Presence

I’ve spent a good deal of time thinking about what it is to be in relationship with Christ. I’ve even spent a lot of time writing about relationship with Christ, giving the unsuspecting reader the impression I’m some sort of expert on the subject.  I’ve gone to church and heard sermons about relationship with Christ, listened to tapes or watched DVDs on the subject and had countless conversations with others.  I’ve read books, blogs and organization websites, pamphlets, booklets, position papers, bulletins, tracts, magazines and treatises.

All this talk about relationship with Christ…as though it were something to be attained or sought after, researched or discovered, understood or somehow earned.  All that energy and talk, much of it self-serving and all of it meeting some unmet need, misses the point entirely.  What am I thinking?  What I seek I already have.

It’s been an interesting process leaving church and spending a prolonged period of time without a local church community. It’s been nearly a year now, and its taken this long to shed the skin of talk-driven spirituality.  I used to go to church looking for some magic words from a pastor, words that might touch something deep in me and help me get closer to God.  I would share this experience with peers, all of us using the comfortable language of earnest, missional Christianity, talking each other into relationship.  Prayer was the same – flowery language, words carefully chosen, a deep desire to meet the needs of the person or group one was praying with. It was for them, or for me, or for God.   None of this is bad, but it was empty in many ways.  For them, for me, or for God…but lacking Presence.

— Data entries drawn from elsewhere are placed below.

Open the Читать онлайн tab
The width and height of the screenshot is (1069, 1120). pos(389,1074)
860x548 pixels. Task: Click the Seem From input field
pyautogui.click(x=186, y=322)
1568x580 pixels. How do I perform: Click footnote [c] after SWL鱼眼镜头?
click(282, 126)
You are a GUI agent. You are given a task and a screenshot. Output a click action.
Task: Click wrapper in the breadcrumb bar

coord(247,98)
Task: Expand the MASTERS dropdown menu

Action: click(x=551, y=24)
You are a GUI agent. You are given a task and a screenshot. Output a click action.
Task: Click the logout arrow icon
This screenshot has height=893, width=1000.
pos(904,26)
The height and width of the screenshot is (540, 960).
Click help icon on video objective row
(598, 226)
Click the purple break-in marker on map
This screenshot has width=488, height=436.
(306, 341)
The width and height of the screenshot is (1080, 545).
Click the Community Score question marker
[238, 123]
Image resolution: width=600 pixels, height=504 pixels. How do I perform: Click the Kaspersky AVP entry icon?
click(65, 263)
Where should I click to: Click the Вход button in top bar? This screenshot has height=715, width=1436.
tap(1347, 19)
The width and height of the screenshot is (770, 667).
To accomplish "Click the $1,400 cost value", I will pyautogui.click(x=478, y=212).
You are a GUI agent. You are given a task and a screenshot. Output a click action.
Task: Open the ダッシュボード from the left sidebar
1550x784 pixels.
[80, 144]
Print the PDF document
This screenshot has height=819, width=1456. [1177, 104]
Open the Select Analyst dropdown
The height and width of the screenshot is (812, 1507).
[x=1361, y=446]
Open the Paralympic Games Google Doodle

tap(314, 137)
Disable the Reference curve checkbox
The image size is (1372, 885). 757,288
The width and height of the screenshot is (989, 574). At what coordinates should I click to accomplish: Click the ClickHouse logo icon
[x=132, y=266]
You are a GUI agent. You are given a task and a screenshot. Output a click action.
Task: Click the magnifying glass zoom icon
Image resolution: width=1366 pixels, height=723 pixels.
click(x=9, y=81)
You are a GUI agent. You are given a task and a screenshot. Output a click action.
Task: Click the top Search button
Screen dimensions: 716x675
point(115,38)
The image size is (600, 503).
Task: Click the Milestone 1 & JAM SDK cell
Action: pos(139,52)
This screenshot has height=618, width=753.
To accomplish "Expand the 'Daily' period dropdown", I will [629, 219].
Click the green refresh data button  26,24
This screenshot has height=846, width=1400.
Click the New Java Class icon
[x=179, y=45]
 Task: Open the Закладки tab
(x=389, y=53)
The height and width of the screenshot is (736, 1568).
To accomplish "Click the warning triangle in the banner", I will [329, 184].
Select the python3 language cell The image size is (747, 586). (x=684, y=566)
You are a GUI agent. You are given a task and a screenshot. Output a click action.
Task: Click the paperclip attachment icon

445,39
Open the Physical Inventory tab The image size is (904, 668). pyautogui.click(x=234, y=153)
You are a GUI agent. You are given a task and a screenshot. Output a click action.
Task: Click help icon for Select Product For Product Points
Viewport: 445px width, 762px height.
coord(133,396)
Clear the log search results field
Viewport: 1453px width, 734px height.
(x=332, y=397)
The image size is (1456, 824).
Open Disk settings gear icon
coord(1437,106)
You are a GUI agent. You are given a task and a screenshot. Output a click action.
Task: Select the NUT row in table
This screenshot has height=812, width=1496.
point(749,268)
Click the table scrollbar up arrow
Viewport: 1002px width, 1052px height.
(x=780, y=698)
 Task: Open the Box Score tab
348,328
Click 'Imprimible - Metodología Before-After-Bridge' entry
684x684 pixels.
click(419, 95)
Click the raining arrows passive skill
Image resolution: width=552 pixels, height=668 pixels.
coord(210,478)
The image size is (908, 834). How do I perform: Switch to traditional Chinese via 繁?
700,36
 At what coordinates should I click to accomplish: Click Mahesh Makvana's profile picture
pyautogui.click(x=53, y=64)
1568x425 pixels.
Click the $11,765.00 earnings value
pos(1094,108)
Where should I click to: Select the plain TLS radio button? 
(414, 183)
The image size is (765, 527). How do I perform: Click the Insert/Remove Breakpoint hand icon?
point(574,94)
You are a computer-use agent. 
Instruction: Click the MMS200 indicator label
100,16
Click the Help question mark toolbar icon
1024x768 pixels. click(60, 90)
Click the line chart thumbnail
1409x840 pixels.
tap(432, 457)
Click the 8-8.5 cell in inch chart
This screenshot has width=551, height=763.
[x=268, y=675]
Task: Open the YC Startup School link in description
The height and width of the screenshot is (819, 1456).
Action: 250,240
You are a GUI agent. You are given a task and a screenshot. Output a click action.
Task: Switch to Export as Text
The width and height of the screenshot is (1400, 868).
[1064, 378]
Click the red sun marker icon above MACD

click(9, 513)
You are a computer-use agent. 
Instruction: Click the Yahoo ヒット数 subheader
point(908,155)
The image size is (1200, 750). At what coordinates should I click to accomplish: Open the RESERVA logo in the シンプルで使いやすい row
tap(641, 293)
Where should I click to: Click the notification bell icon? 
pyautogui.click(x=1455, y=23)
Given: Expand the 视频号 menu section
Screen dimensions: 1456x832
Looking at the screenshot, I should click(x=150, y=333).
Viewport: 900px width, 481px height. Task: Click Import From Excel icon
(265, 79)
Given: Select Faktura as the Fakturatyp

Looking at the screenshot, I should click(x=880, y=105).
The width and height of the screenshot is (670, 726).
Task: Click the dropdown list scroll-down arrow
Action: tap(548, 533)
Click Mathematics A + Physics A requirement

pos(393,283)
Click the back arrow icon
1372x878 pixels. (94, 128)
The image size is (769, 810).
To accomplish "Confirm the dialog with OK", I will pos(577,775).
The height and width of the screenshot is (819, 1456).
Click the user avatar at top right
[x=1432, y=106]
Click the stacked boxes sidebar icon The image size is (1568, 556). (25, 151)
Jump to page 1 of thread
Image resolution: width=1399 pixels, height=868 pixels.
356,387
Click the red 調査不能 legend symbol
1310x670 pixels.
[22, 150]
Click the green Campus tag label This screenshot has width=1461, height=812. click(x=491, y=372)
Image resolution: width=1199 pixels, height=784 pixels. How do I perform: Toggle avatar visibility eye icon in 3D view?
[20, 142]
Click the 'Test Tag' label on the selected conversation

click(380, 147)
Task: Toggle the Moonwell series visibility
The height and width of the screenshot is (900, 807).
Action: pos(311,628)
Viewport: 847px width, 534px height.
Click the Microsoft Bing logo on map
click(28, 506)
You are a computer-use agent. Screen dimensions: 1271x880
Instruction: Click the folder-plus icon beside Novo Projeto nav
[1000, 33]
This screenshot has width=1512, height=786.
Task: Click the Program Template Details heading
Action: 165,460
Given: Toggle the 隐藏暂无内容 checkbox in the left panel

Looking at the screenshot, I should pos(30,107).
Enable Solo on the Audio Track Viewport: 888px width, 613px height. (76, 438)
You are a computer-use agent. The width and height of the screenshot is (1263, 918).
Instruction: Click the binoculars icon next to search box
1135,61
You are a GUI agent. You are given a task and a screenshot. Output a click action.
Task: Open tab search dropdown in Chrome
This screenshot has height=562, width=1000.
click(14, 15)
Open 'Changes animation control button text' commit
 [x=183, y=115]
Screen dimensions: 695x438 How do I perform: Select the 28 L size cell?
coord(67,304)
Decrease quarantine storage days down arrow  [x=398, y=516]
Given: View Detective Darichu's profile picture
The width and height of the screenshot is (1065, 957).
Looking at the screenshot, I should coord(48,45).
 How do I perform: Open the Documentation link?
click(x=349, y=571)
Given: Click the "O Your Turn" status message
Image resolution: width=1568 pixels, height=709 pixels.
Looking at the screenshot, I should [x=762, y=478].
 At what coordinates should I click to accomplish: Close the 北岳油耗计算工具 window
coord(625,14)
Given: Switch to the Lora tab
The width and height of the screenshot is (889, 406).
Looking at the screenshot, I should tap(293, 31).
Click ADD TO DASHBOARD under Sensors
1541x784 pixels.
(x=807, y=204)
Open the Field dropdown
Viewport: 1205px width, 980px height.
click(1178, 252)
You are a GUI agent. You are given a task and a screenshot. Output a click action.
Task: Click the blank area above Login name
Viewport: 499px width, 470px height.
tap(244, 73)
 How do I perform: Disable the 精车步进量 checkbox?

I never experienced God’s presence then like I do now…or rather, His presence hasn’t changed, but now I’m quiet enough to notice, quiet enough to rest, quiet enough to listen.  Words don’t get in the way like they did.  It’s hard to explain, though I find the everyday wonder of my marriage gets closest to touching it.  My relationship with my wife has deepened most profoundly in the quiet realm of our unspoken communication.  In an embrace, we are one.  In the undefined, unspoken bond of trust and commitment between us, we are one.  We are one, and we don’t need to say that to be that.  It doesn’t need to be defined, examined or studied…we just enjoy it, and it gives us life.  It is so interesting that the vision of relationship with Christ most widely used in the bible is the marriage.  Presence…oneness.

The Christian life is life…it doesn’t need to be dressed up or defined.  God is.  He is with us in all we do and all we are.  I think if I’ve learned anything, I’ve learned this is the hardest thing to grasp and live out.  I want to earn it, so I can lay claim to it.  I want to need it, so I can grasp it tightly.  The bare reality is that God simply is, and there’s nothing I can do to earn His love or screw it up.  As Phillip Yancey writes, there’s nothing we can do to make God love us less, and there’s nothing we can do to make Him love us more.   It just is…His love just is.

Those moments when I wrap my head around this make me want to cry.  In some ways, the tears are tears of loss…for life is terrible sometimes, and there is very often no comfort to be had.  Those who suffer more than I know this intimately.  Yet, the tears are also tears of joy…for in the midst of it all, I am known…I am home where I am.  In the midst of the bitter-sweetness of life, I am home in the untouchable embrace of God…who is the essence of relationship, eternally embraced and embracing, Father, Son and Spirit.